#### Given data
--- START ---

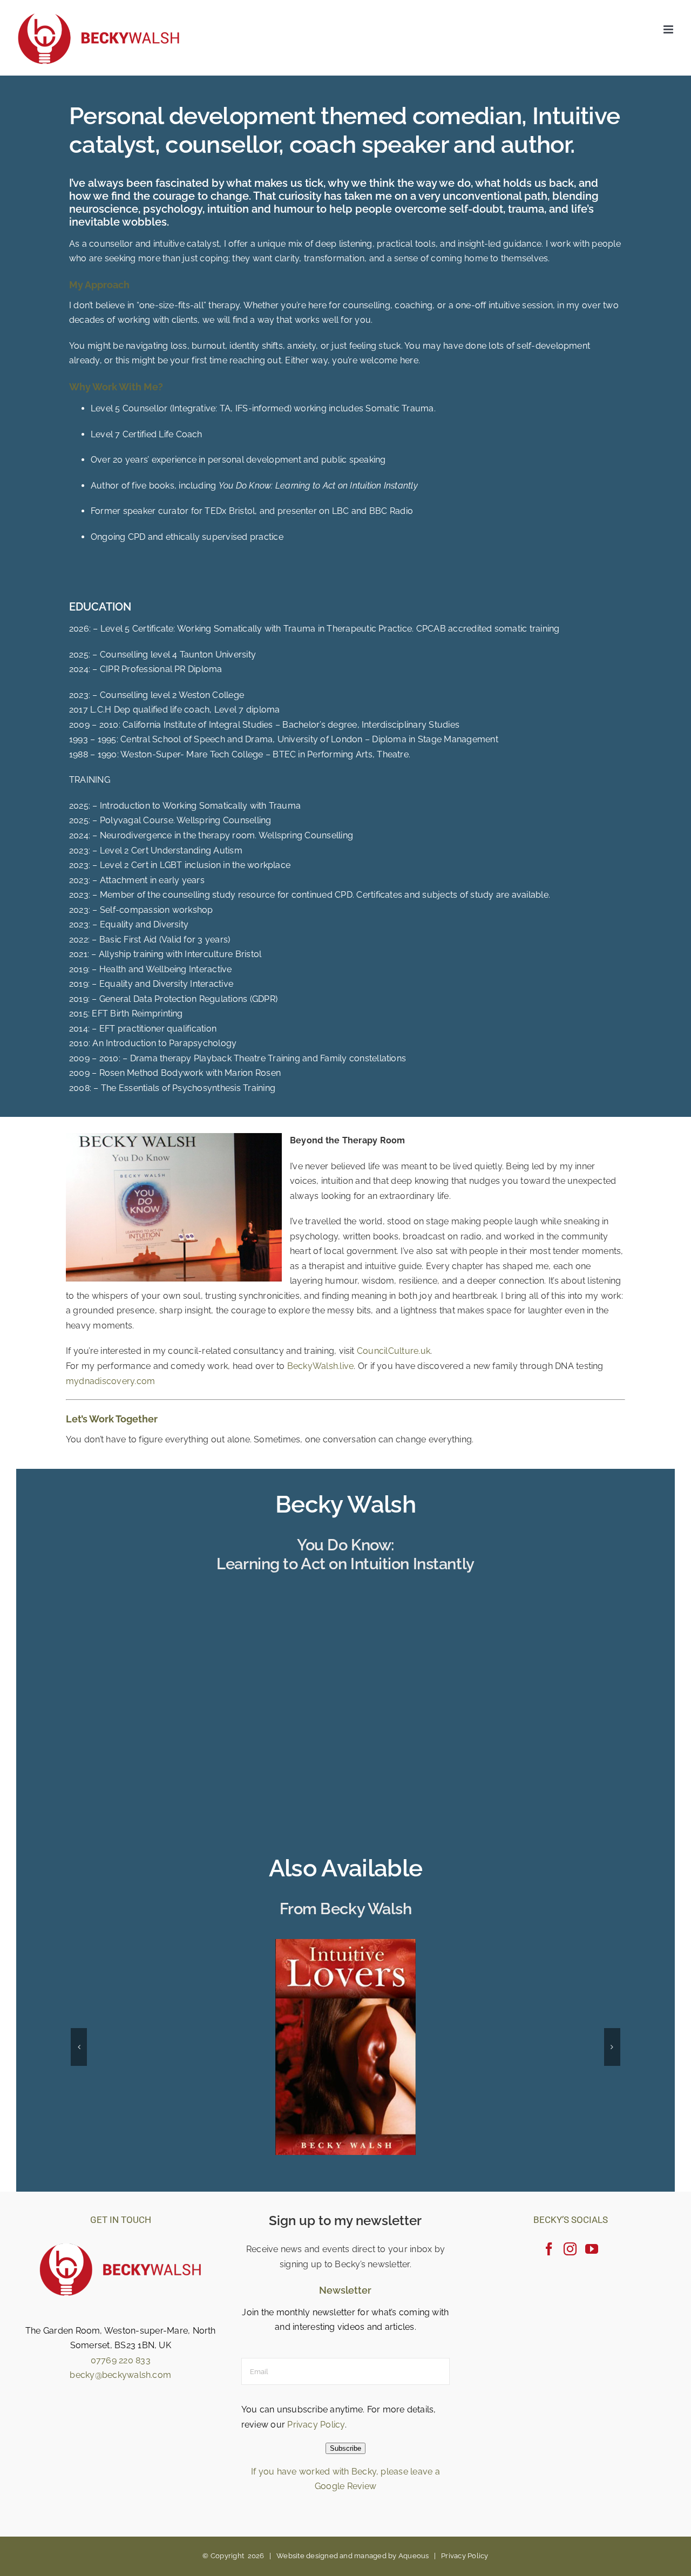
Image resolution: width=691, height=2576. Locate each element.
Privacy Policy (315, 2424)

--- END ---
--- START ---

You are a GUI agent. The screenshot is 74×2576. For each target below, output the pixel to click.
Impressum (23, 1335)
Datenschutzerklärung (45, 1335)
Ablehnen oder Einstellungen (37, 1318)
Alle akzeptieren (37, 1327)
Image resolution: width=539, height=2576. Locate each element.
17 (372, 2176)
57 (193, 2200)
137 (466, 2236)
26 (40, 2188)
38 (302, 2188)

--- END ---
--- START ---

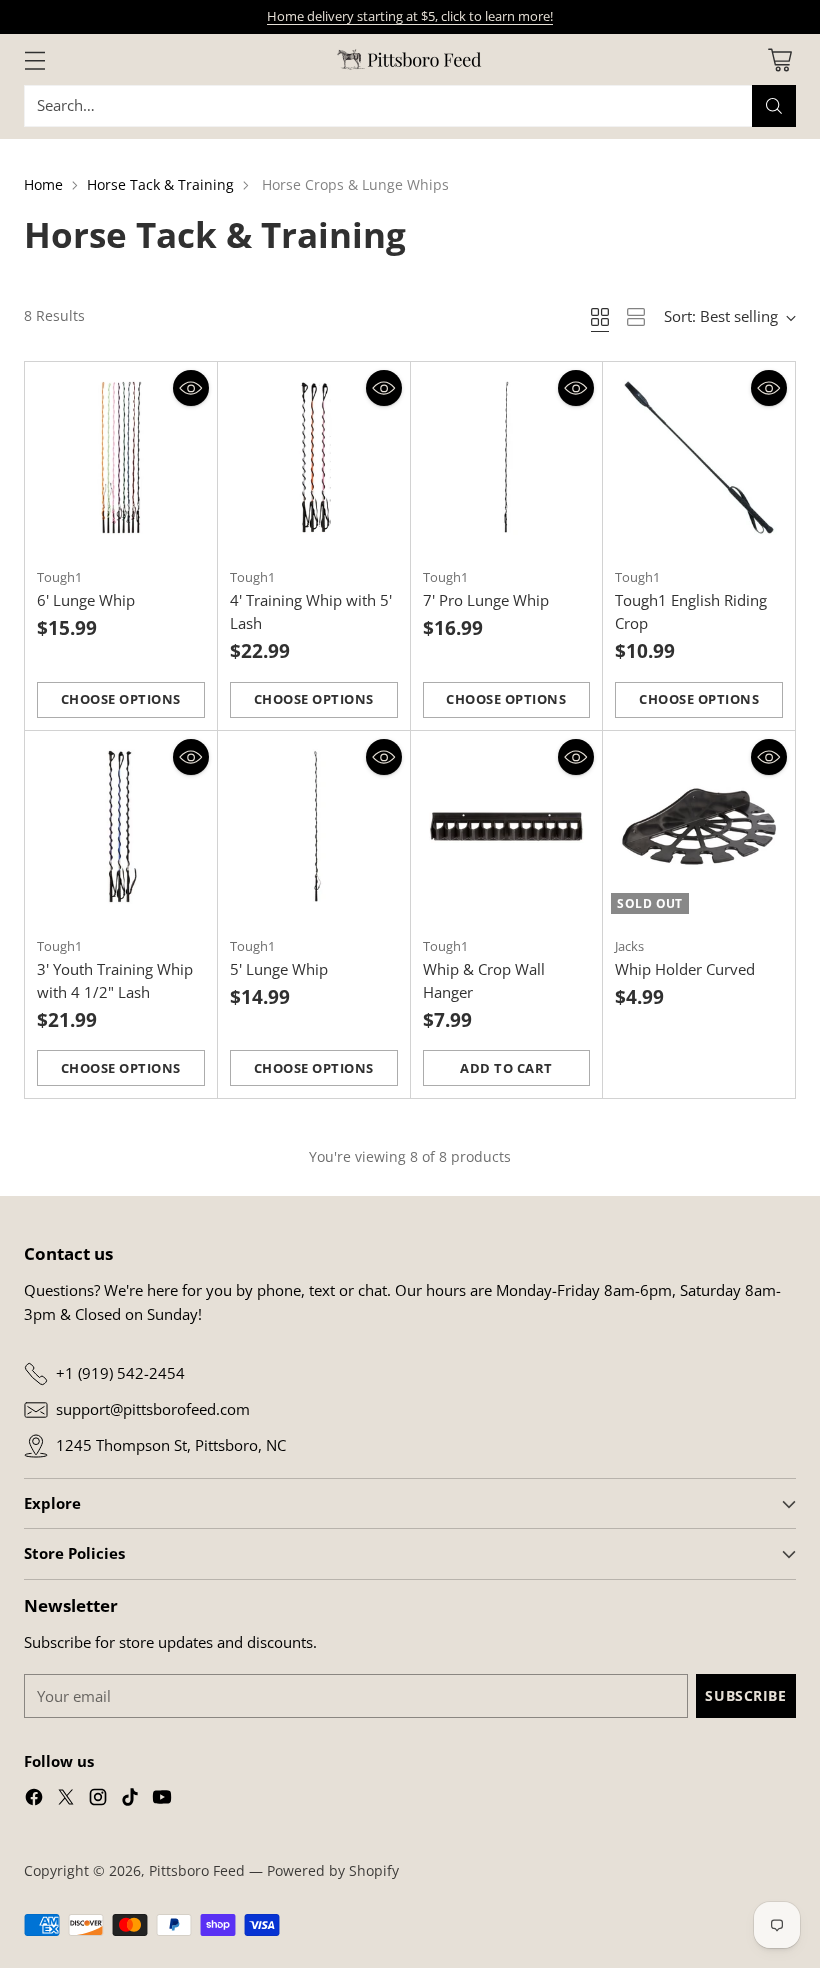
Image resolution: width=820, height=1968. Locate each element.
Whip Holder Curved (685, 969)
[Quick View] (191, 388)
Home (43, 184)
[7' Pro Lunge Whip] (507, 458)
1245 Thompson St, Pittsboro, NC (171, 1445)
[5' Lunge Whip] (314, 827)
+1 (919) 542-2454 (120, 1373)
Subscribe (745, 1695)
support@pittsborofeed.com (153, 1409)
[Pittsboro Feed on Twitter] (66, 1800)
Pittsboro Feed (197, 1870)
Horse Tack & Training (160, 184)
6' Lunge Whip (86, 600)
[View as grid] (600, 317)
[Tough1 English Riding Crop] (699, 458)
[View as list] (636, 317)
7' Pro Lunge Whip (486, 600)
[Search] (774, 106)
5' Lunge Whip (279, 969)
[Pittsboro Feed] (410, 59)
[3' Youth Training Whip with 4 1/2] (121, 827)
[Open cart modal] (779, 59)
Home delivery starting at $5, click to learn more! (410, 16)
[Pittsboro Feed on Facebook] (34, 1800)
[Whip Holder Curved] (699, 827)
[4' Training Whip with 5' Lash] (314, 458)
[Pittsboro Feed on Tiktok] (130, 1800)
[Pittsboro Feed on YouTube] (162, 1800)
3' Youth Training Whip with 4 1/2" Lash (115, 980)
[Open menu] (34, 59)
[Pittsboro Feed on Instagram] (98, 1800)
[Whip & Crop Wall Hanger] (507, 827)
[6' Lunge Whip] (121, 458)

--- END ---

#### Task
Keeping every character as it is, restate the lines above that run from the line with "[Quick View] (191, 388)" through the line with "[Tough1 English Riding Crop] (699, 458)", both included, and nothing else.

#### Problem solution
[Quick View] (191, 388)
Home (43, 184)
[7' Pro Lunge Whip] (507, 458)
1245 Thompson St, Pittsboro, NC (171, 1445)
[5' Lunge Whip] (314, 827)
+1 (919) 542-2454 (120, 1373)
Subscribe (745, 1695)
support@pittsborofeed.com (153, 1409)
[Pittsboro Feed on Twitter] (66, 1800)
Pittsboro Feed (197, 1870)
Horse Tack & Training (160, 184)
6' Lunge Whip (86, 600)
[View as grid] (600, 317)
[Tough1 English Riding Crop] (699, 458)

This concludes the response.